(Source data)
....
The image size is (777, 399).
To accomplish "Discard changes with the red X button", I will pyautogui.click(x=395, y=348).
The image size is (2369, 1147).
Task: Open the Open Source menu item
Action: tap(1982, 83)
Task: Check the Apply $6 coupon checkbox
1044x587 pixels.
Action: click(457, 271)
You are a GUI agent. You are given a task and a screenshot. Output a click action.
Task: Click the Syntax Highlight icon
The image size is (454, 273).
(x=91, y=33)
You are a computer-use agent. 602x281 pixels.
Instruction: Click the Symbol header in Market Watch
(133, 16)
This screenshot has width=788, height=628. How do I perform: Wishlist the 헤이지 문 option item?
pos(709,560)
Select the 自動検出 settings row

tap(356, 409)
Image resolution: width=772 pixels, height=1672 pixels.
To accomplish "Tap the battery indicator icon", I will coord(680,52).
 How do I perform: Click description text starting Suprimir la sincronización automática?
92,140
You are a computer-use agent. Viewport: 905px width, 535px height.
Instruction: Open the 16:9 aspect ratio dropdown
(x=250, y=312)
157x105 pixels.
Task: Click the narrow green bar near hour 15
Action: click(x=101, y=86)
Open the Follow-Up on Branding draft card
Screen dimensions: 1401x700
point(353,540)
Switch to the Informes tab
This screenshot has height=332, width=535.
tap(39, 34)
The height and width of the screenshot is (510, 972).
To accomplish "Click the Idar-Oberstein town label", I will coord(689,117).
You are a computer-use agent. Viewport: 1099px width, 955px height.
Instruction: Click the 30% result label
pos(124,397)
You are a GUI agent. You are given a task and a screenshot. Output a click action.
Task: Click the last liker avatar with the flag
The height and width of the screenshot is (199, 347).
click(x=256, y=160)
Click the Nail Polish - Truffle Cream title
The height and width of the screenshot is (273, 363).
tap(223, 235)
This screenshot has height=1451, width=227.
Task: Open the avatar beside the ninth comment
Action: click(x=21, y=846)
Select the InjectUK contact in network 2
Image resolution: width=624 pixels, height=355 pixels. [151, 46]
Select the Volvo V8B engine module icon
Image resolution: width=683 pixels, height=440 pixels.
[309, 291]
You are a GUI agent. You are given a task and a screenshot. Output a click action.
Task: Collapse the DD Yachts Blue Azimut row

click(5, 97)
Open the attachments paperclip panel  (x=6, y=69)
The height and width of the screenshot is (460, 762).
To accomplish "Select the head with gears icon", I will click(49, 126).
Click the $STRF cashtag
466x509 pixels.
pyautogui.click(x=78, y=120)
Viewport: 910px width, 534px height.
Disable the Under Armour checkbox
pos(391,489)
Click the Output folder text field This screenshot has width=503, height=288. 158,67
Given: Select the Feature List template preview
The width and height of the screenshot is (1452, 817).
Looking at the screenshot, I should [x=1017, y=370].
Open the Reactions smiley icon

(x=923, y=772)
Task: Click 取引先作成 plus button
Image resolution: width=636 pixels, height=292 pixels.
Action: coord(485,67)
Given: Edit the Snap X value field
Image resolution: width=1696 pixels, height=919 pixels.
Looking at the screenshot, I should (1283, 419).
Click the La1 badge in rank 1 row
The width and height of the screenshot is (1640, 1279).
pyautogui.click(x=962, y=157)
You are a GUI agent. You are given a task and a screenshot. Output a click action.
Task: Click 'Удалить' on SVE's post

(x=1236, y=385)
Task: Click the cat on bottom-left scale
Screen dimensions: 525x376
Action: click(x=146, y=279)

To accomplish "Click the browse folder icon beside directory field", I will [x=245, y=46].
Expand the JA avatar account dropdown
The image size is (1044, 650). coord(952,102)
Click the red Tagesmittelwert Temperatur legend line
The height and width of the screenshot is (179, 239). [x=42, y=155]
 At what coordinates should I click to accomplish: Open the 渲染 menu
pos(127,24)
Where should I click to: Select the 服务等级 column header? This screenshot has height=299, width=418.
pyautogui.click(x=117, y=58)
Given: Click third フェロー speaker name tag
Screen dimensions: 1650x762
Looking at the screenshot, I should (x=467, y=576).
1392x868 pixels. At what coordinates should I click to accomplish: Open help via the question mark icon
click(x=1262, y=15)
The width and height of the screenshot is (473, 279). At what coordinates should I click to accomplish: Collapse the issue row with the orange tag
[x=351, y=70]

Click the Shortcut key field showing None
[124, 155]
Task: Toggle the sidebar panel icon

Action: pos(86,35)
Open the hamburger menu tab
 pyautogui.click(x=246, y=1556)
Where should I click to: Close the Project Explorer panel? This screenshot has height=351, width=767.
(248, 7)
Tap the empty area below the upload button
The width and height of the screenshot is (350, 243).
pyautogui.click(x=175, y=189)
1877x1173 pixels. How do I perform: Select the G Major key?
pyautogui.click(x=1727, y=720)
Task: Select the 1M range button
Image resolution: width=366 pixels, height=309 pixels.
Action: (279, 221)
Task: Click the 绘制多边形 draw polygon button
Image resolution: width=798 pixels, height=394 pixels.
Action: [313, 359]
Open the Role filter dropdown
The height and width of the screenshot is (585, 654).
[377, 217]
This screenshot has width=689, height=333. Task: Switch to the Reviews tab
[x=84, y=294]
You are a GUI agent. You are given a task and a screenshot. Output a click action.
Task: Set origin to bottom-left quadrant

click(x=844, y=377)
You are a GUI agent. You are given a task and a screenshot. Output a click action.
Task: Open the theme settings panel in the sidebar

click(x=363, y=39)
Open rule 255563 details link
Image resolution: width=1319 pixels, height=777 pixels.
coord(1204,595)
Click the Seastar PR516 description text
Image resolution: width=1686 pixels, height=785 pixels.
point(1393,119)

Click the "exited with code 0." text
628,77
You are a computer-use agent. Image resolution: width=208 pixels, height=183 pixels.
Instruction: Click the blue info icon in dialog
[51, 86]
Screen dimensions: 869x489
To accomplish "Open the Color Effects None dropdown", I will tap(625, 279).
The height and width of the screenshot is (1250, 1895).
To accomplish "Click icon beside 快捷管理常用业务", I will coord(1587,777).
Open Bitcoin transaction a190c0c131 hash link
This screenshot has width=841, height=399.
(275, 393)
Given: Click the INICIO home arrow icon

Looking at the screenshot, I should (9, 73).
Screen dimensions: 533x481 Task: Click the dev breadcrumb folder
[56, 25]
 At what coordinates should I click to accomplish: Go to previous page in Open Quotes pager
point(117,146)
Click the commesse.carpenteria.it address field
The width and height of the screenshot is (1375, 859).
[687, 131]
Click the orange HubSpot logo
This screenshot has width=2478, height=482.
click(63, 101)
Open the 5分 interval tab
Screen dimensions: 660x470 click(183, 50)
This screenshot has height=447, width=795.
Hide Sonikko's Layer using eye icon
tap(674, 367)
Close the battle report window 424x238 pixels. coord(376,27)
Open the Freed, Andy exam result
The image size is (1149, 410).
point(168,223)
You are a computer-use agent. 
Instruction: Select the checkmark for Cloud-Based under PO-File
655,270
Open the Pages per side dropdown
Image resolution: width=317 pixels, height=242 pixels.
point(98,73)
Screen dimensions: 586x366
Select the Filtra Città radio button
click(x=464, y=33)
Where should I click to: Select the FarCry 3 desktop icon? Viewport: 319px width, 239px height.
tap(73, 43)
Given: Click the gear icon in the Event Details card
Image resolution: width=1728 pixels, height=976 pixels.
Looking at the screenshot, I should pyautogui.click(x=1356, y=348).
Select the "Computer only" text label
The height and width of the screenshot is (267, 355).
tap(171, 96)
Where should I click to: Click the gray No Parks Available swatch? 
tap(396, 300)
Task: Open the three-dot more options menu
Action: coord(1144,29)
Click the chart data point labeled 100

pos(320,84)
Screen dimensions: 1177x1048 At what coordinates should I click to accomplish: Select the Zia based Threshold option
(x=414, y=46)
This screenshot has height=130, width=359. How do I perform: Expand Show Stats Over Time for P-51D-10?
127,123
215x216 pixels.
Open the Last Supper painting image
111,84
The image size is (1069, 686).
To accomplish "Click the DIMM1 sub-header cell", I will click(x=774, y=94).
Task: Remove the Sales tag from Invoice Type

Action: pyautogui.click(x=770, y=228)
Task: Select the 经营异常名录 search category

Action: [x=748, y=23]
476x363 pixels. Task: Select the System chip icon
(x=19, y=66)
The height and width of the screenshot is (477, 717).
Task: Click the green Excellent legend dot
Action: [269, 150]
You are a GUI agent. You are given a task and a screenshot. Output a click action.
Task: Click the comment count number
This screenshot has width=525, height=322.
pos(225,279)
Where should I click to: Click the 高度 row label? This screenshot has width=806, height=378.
....
### What needs to be done
Copy the data above verbatim, from the line containing "will [x=245, y=46]." down to the line containing "pos(127,24)", including both of those lines.

### Output
To accomplish "Click the browse folder icon beside directory field", I will [x=245, y=46].
Expand the JA avatar account dropdown
The image size is (1044, 650). coord(952,102)
Click the red Tagesmittelwert Temperatur legend line
The height and width of the screenshot is (179, 239). [x=42, y=155]
 At what coordinates should I click to accomplish: Open the 渲染 menu
pos(127,24)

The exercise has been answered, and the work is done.